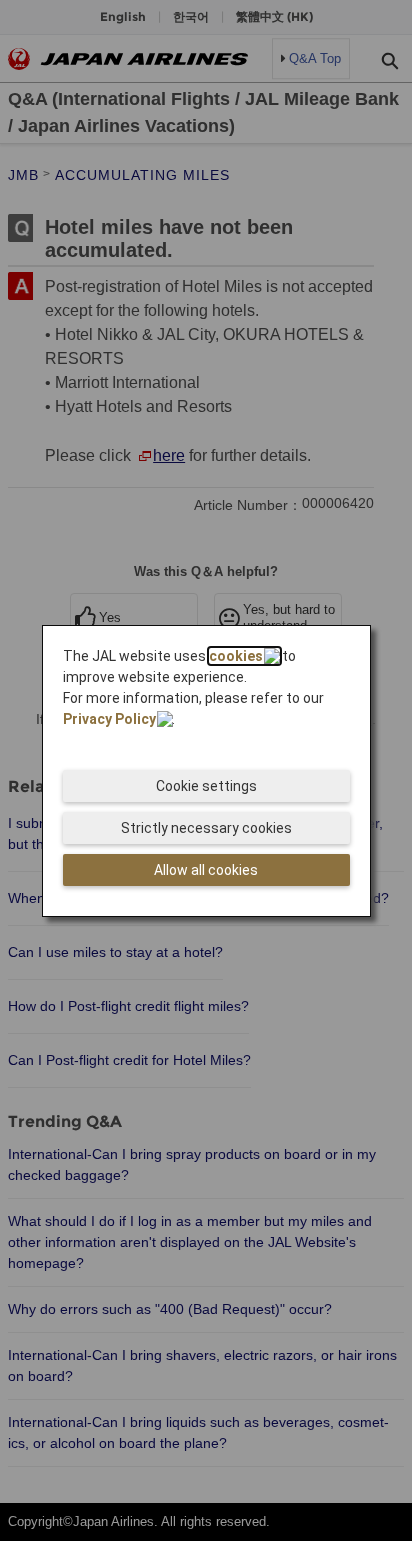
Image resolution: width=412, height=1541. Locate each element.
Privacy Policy (109, 719)
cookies (236, 656)
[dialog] (207, 771)
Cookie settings (206, 786)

————————

■ **Your instructions**
In your answer, give every line of the listing above exactly, and do not include the images.

■ **Task response**
Image resolution: width=412, height=1541. Locate each element.
Privacy Policy (109, 719)
cookies (236, 656)
[dialog] (207, 771)
Cookie settings (206, 786)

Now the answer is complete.